Directions for this task: Lines from the one containing "Click the AD DS Manageability status icon" to the end of the records, both ends included and exactly as written, are the whole answer, and no pictures go in it.

Dataset records:
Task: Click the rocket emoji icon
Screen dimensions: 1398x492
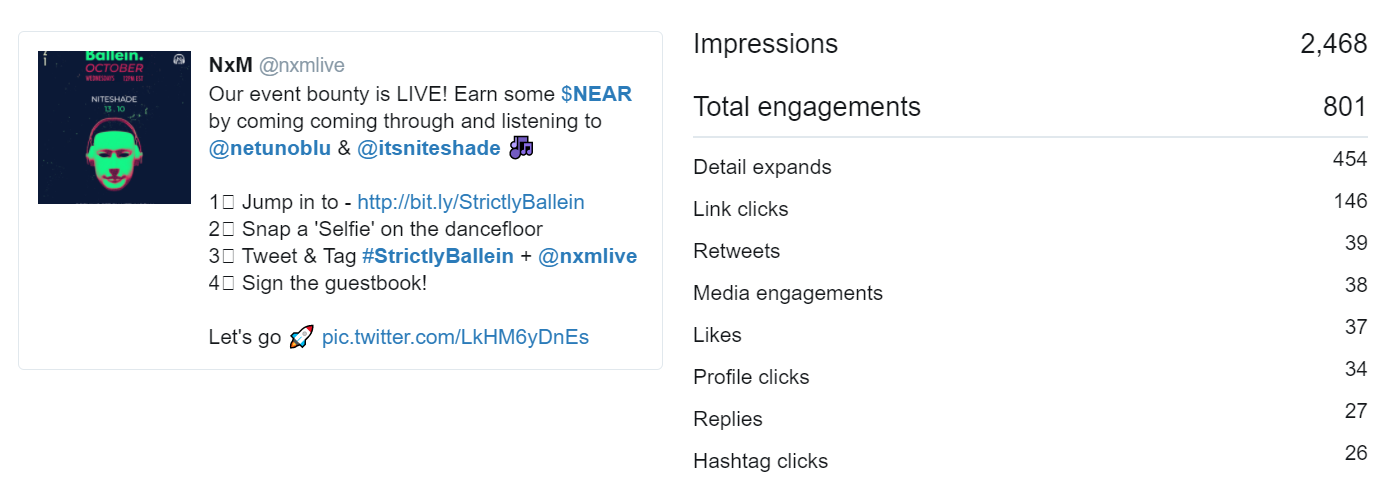Action: click(301, 337)
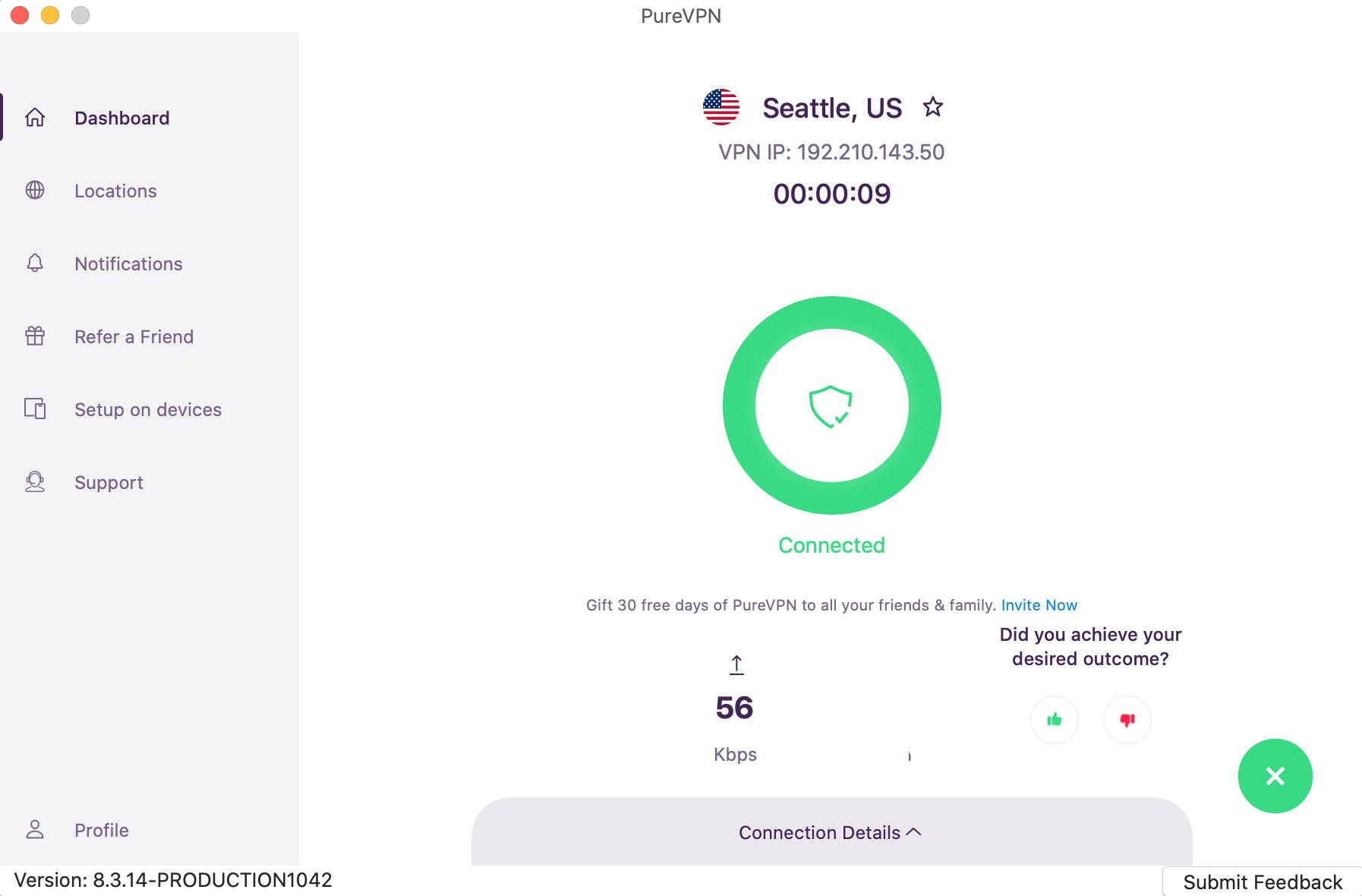Click the Support headset icon
Viewport: 1362px width, 896px height.
click(35, 482)
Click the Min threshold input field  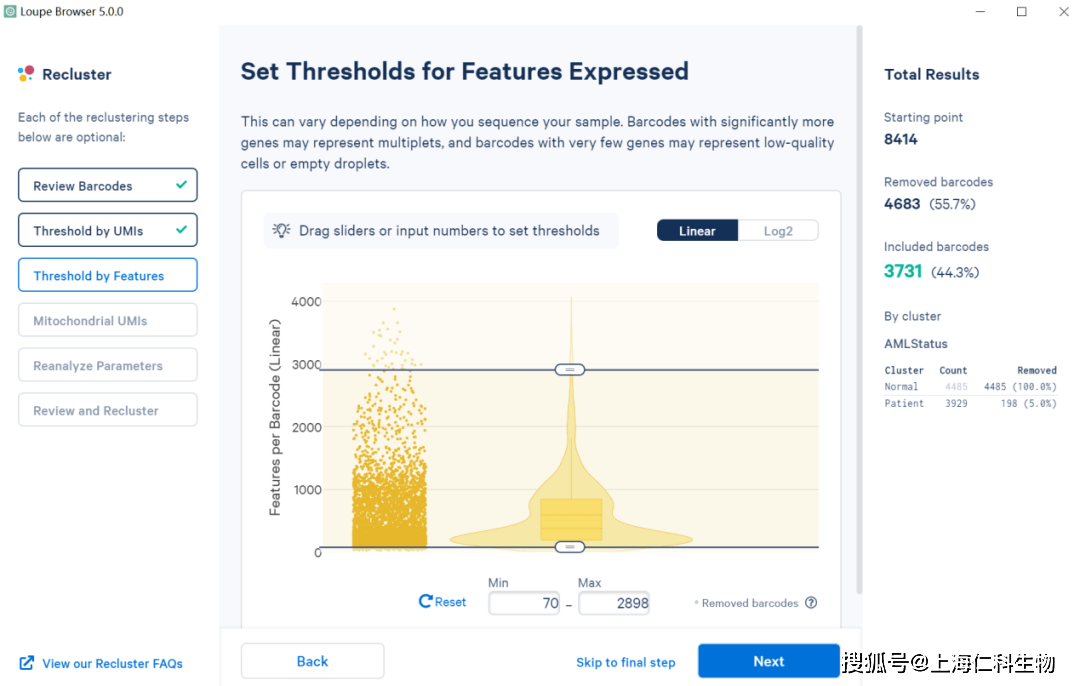[x=524, y=603]
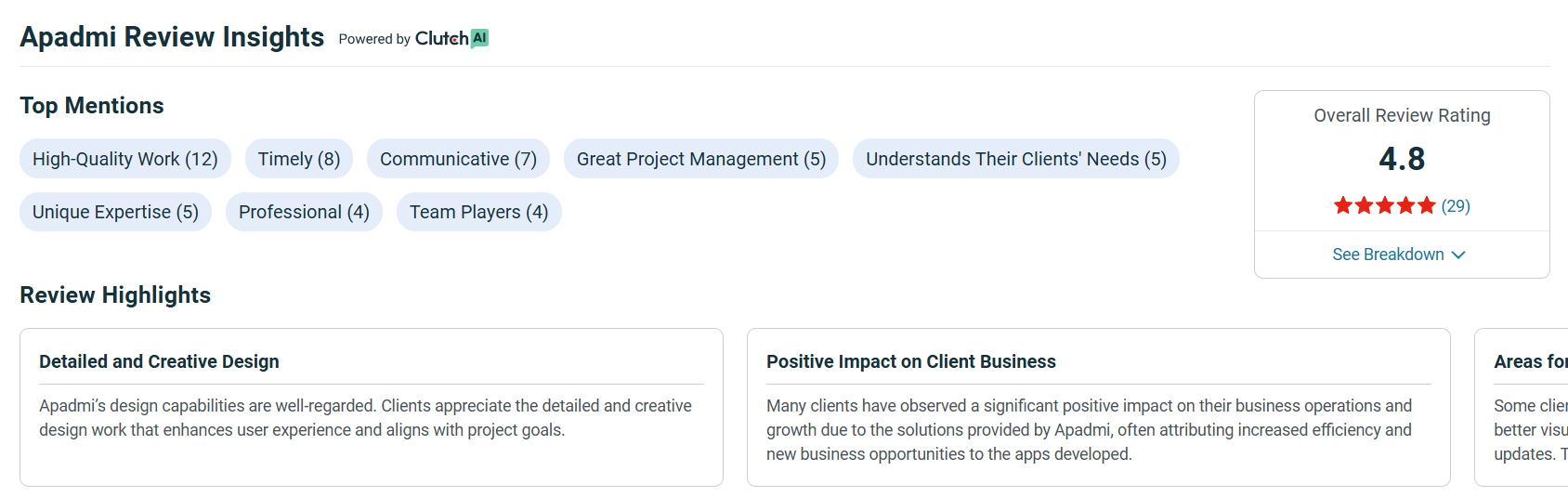Select the Timely (8) mention chip
Screen dimensions: 1568x497
[x=299, y=159]
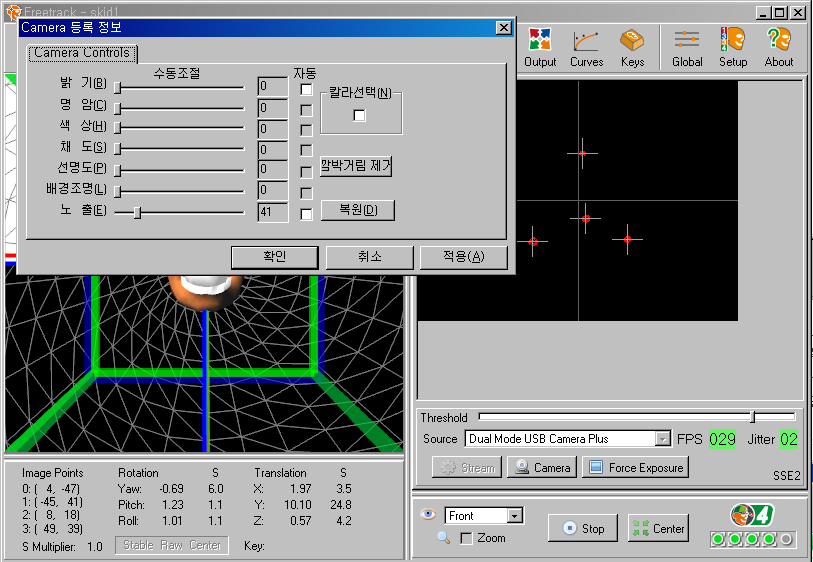Enable auto checkbox for 노출 exposure
Screen dimensions: 813x562
point(307,213)
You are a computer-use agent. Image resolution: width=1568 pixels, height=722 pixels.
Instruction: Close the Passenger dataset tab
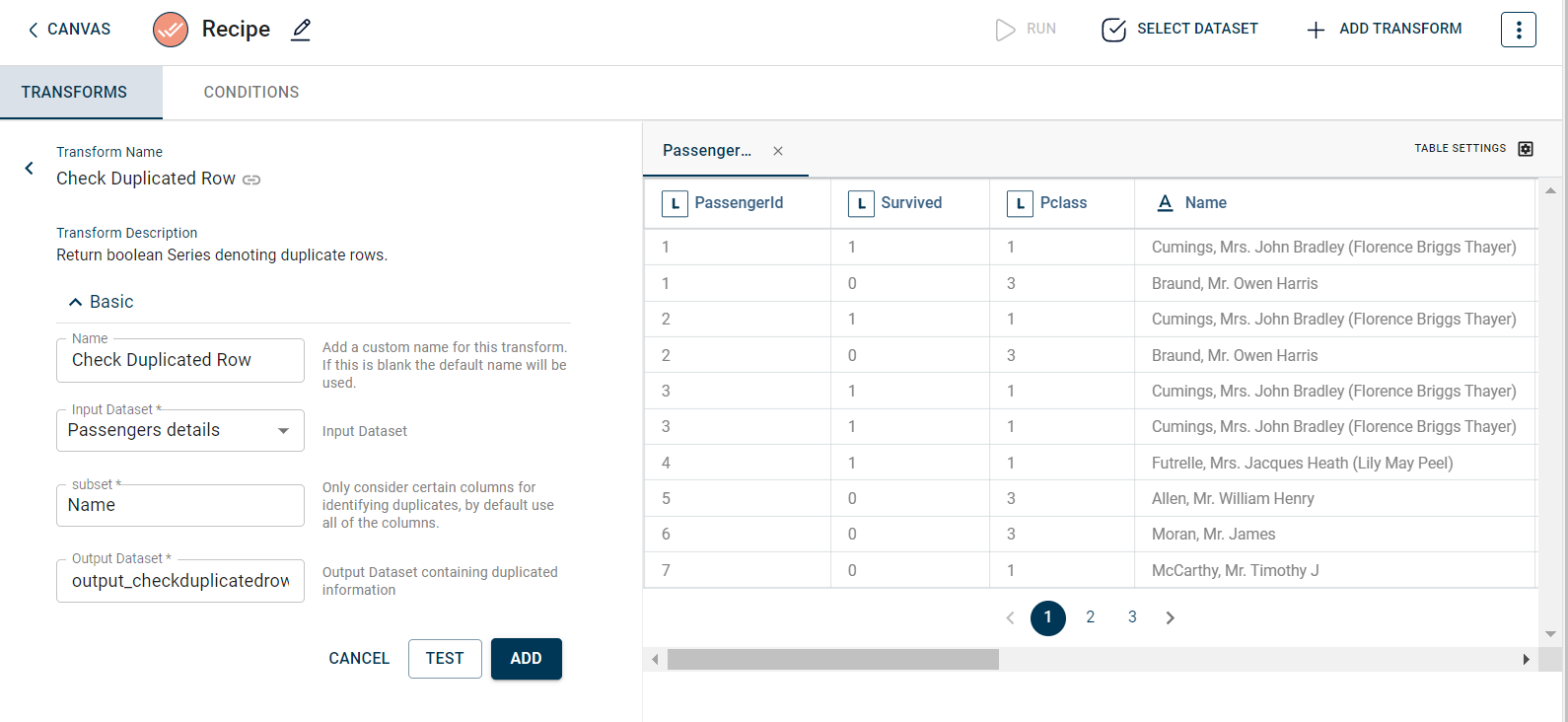778,151
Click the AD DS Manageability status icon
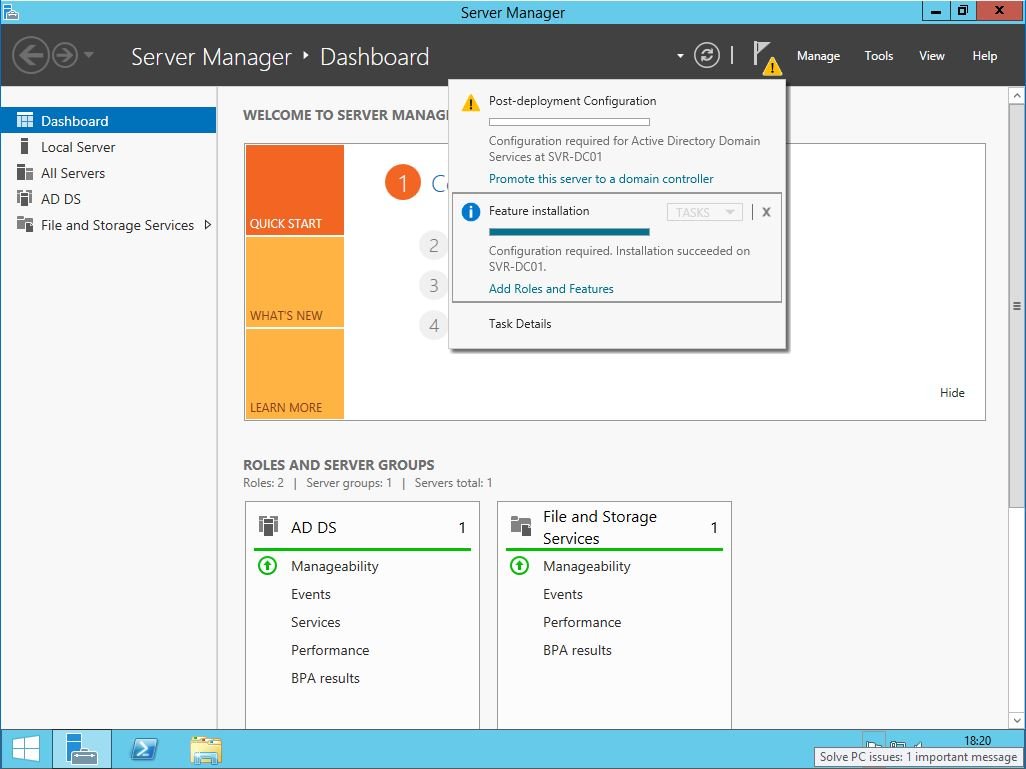 [x=267, y=566]
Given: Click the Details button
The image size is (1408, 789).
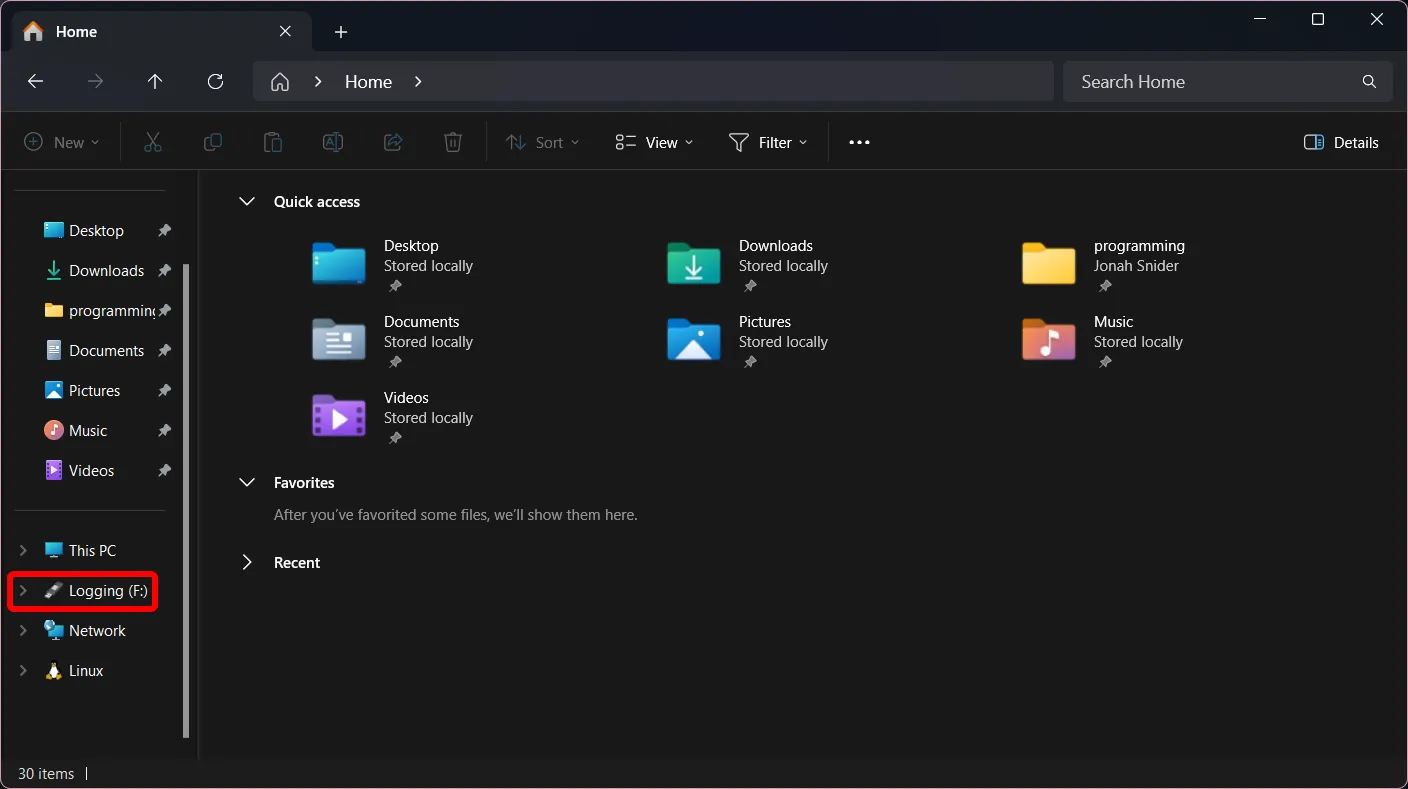Looking at the screenshot, I should (x=1340, y=142).
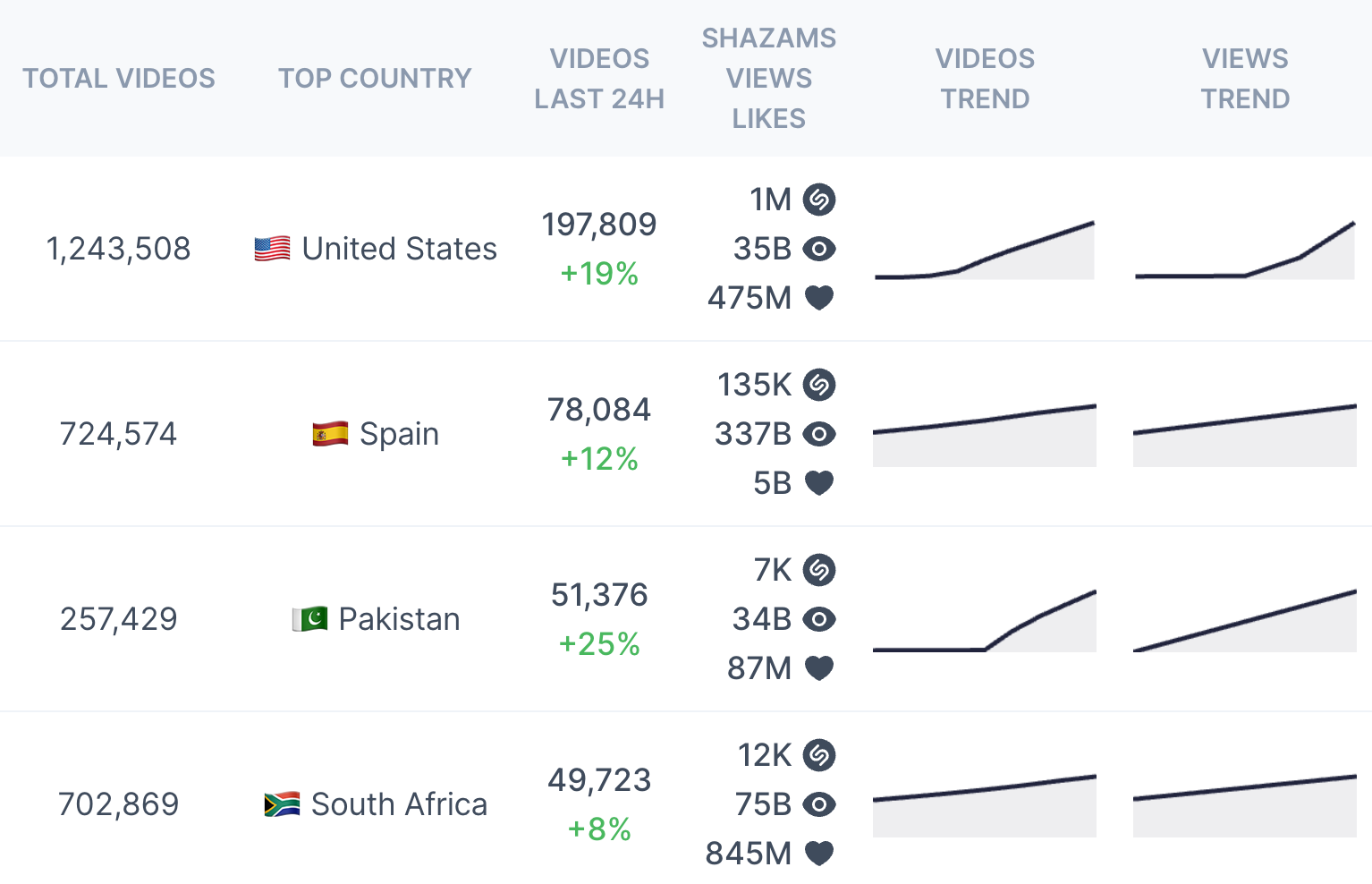This screenshot has width=1372, height=884.
Task: Click the heart icon beside 5B likes
Action: point(818,483)
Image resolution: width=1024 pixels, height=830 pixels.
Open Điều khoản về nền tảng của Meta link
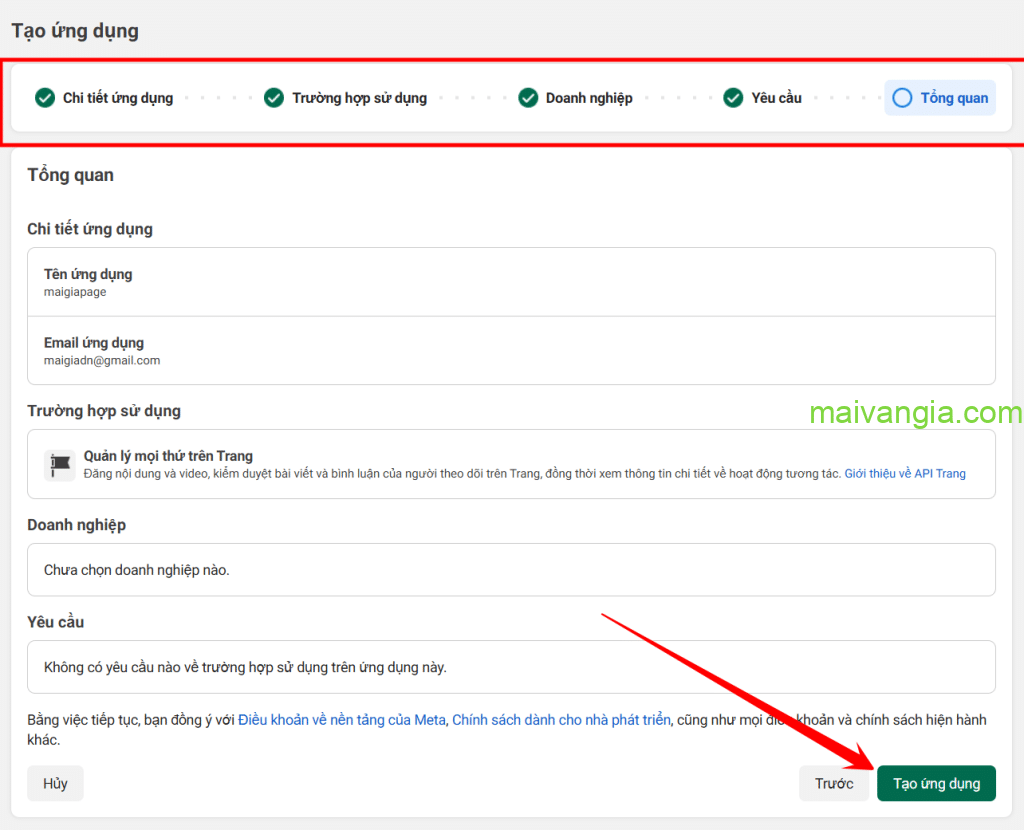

Result for this exercise:
Click the AD DS Manageability status icon
 [x=267, y=566]
Given: Click the Details button
The image size is (1408, 789).
Looking at the screenshot, I should (x=1340, y=142).
This screenshot has width=1372, height=884.
Task: Click the heart icon beside 5B likes
Action: point(818,483)
Image resolution: width=1024 pixels, height=830 pixels.
Open Điều khoản về nền tảng của Meta link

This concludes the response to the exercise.